*** Selected passage Section Begins ***

The ERG carried out the following analyses which the manufacturer declined to undertake: (1) a meta-analysis of trials to derive a more precise estimate of treatment effect in terms of overall survival (Section 7.1.1 of the ERG report [see the "Availability of Companion Documents" field]), disease-free survival (Section 7.1.2 of the ERG Report), distant recurrence (Section 7.1.3 of the ERG Report) and cardiac toxicity (Section 7.1.4) of the ERG Report; and, (2) a critical evaluation of the role of the FinHer study in decision-making (Section 7.1.5 of the ERG Report).

For time-to-event outcomes, summary statistics from the published literature were meta-analysed using the method described by Parmar, Torri, & Stewart, (1998) with a fixed effects model. Heterogeneity between trial results was tested using the chi² test and the I² measurement. The chi² test measures the amount of variation in a set of trials. Small p values (p<0.10) suggest that there is more heterogeneity present than would be expected by chance. I² is the proportion of variation that is due to heterogeneity, rather than chance. Large values of I² suggest heterogeneity. I² values of 25%, 50%, and 75% could be interpreted as representing low, moderate, and high heterogeneity.

*** Selected passage Section Ends ***
*** Recorded information Section Begins ***

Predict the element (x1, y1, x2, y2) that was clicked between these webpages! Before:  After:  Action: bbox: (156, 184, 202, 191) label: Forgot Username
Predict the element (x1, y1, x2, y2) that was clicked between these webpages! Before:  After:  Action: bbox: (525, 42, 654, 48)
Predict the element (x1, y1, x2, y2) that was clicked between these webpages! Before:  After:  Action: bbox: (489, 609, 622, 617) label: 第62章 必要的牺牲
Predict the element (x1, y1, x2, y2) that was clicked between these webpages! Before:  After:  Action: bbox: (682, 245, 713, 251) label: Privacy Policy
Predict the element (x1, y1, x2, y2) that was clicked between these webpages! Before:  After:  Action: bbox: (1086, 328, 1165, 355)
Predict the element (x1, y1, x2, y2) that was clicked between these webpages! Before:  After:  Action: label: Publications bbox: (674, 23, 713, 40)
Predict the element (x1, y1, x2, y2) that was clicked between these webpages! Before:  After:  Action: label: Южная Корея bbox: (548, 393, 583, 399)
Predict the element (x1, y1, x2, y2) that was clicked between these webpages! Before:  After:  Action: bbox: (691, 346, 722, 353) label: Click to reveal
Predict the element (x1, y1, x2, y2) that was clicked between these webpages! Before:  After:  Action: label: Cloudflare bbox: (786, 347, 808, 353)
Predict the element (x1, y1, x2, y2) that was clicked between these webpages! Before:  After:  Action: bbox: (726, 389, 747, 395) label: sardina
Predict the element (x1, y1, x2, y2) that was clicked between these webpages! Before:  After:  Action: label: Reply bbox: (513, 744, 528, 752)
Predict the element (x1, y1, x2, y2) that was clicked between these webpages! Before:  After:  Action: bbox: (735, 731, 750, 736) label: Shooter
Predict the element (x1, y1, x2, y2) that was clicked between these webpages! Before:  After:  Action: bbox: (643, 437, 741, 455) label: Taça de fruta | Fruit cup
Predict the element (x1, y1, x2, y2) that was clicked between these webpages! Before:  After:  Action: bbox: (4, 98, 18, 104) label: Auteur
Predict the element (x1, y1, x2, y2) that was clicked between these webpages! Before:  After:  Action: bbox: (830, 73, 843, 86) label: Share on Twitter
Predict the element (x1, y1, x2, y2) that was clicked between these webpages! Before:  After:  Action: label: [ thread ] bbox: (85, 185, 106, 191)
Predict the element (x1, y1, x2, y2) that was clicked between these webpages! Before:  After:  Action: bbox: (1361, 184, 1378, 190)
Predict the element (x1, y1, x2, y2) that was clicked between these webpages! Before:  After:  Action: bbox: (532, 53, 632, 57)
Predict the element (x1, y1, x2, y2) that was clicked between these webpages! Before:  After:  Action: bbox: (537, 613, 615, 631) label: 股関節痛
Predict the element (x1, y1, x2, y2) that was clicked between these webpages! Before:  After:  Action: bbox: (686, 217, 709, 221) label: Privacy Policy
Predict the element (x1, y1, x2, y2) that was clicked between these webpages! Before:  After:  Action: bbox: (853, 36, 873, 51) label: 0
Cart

*** Recorded information Section Ends ***

_Problem set_
• A. In the passage on the ERG meta-analysis, what I² values are said to represent low, moderate, and high heterogeneity?
• B. Write the next part of the passage on the ERG meta-analysis, picking up after its final sentence.
You can set aside the material.

_Solved tasks_
• A. 25%, 50%, and 75%

• B.
The Absolute Risk Reduction (ARR) and Numbers Needed to Treat for time-to-event outcomes were calculated using methods described by Altman and Andersen (1999). This method uses the numbers of patients still at risk (alive) at the time corresponding to the estimated probabilities (reported or imputed), or hazard ratios and 95% confidence intervals, to calculate confidence intervals for each statistic.

Cost-Effectiveness

As a result of the communication with Roche, the ERG has developed what they believe to be a reasonable revised base-case. Sensitivity analysis has also been carried out to ensure that the model results are robust. The analysis is described in Section 7.2 of the ERG Report (see the "Availability of Companion Documents" field).

Expert Consensus

Considerations

Technology appraisal recommendations are based on a review of clinical and economic evidence.

Technology Appraisal Process

The National Institute for Health and Clinical Excellence (NICE) invites 'consultee' and 'commentator' organisations to take part in the appraisal process. Consultee organisations include national groups representing patients and carers, the bodies representing health professionals, and the manufacturers of the technology under review. Consultees are invited to submit evidence during the appraisal and to comment on the appraisal documents.

Commentator organisations include manufacturers of the products with which the technology is being compared, the National Health Service (NHS) Quality Improvement Scotland and research groups working in the area. They can comment on the evidence and other documents but are not asked to submit evidence themselves.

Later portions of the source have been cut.